Emigration had slow start
During the first emigration period, there were not many from Solund. Up to 1880, some 30 persons only had gone from Solund to the USA. At first the majority was families, parents with small children or newly-weds without children. Persons starting out on the long journey alone were the exceptions. Later this changed. After 1880, it was almost without exception young, unmarried persons who set out on the voyage across the ocean. From around this time onwards, the number of emigrants rose year by year, until the emigration peaked in the first decade of the 20th century.
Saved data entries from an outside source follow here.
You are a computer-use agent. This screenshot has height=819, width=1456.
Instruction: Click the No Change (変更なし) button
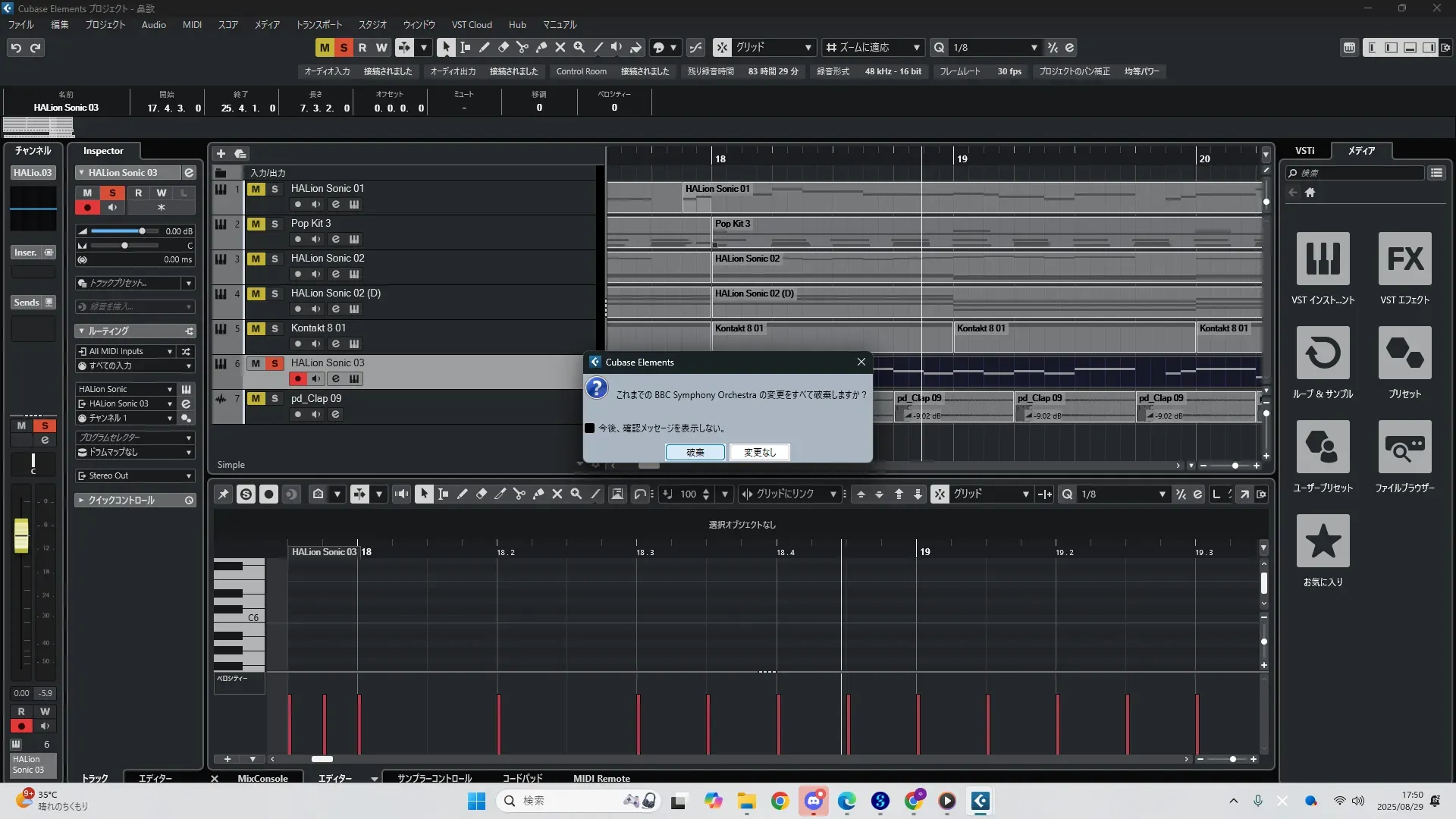tap(759, 452)
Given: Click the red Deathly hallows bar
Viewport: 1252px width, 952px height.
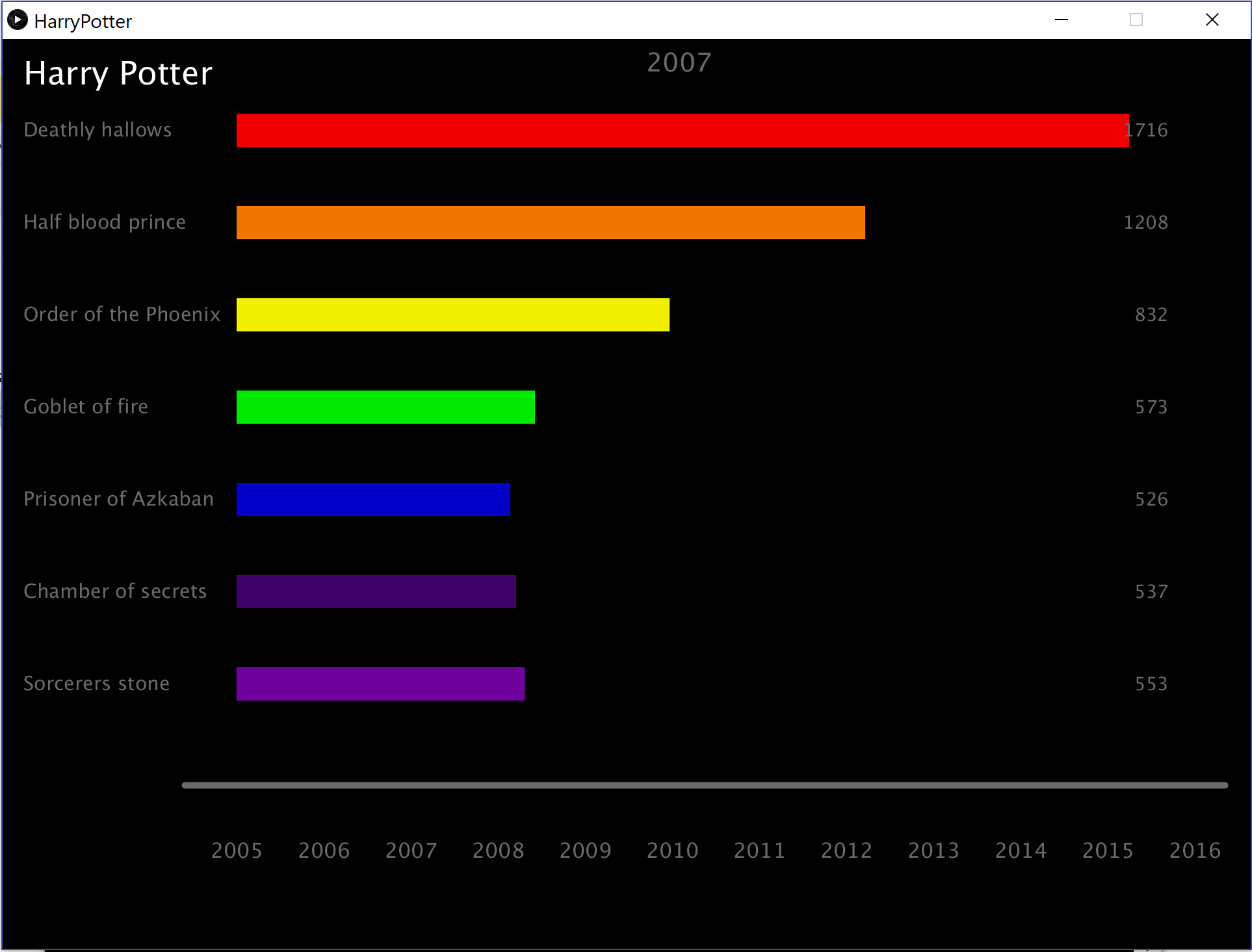Looking at the screenshot, I should point(683,130).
Then more than 60 persons from Solund left their homeland.
Economic causes of the migration
The population of Solund rose by leaps and bounds in the 19th century, and the home community was unable to offer a decent living to the large families with many children. Emigration was the only way to secure reasonable living conditions, for those who left and for those who stayed behind. Many emigrants cited exactly "prospect of better earnings" as their reason for emigrating. Some of those who emigrated, did so in stages. They first looked for work in Bergen, then after some time there, they went on to America. Toward the turn of the century, many emigrants received money or tickets (pre-paid tickets) from America, and many joined relatives over there.
Most emigrants were men
The average age of the emigrants was probably between 20 and 25. The men were in majority. To begin with, three times as many men as women went, but the number of women rose with time. Most of the emigrants were the sons, and gradually the daughters, of farmers or cotters. Usually it was not the oldest child in the family who left, and there are no examples of Solund people selling their land in order to go to America. Many families had no emigrants at all, while "the America fever" in other families became a frenzy, resulting in many brothers and sisters settling in America.
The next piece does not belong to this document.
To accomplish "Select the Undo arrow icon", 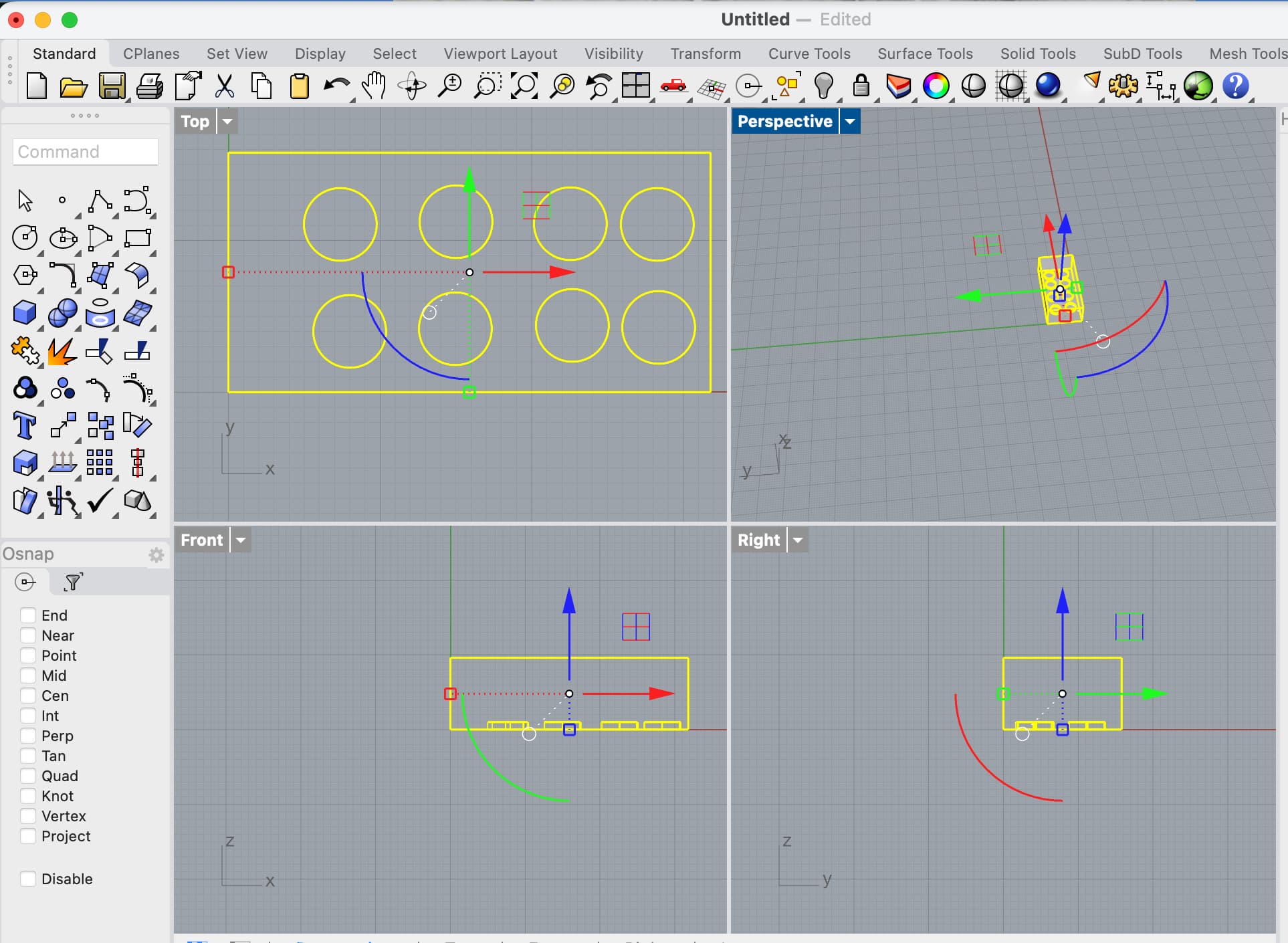I will click(x=336, y=86).
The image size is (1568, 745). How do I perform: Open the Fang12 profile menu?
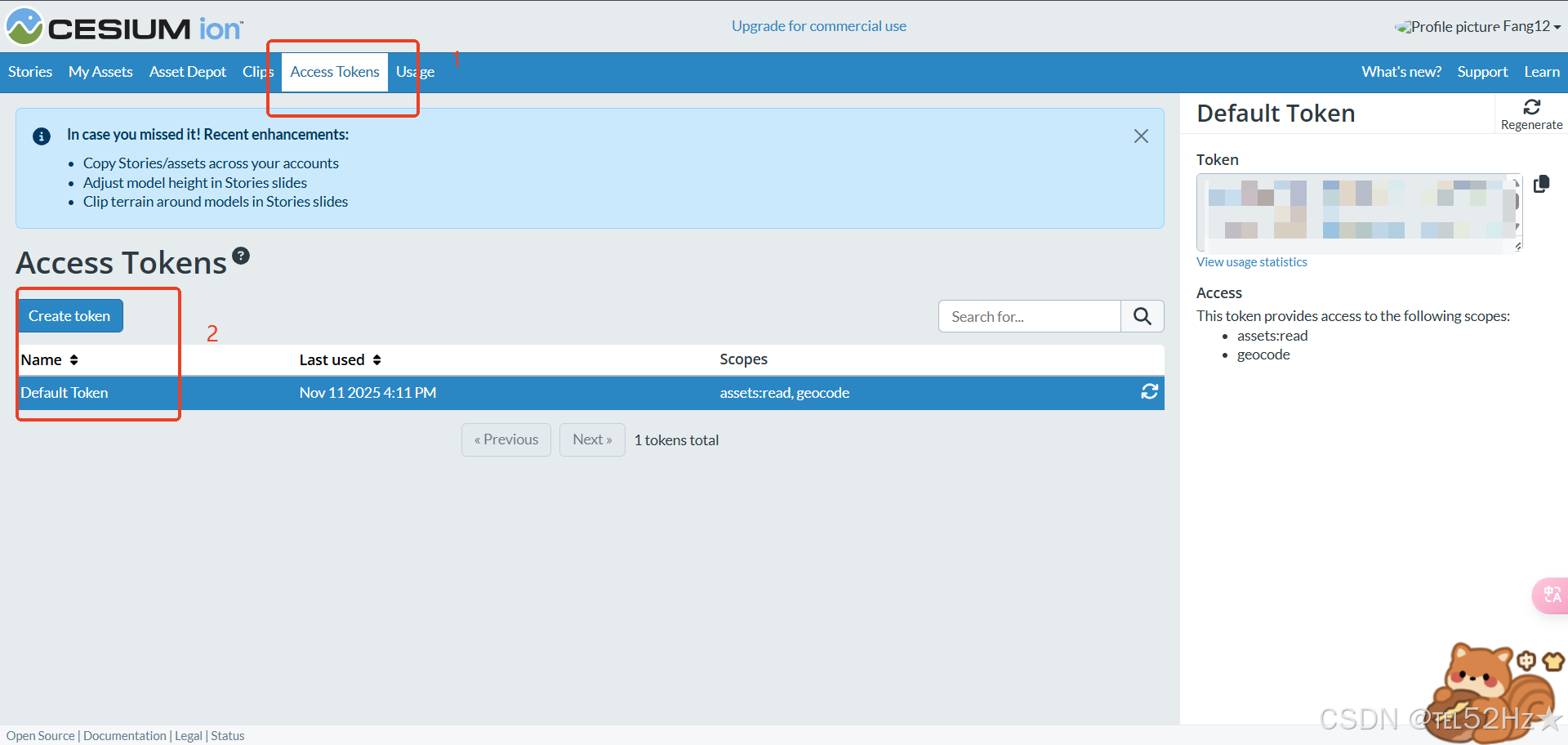(x=1477, y=25)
Mid-West destination of many
Letters from emigrants undoubtedly encouraged many young people to decide to leave. The first emigration protocols give no information about the destinations of the emigrants. Yet it is known that most of them then, and later, settled in the Mid-West, in the states of Minnesota and North and South Dakota in particular. A surprisingly high number became farmers. From the time when the protocols give information about the occupations they wanted, farm work tops the list for the men, and service or housework have undisputed top places for the women. Only a few of the emigrants ever returned to Norway. With the First World War, the emigration ebbed.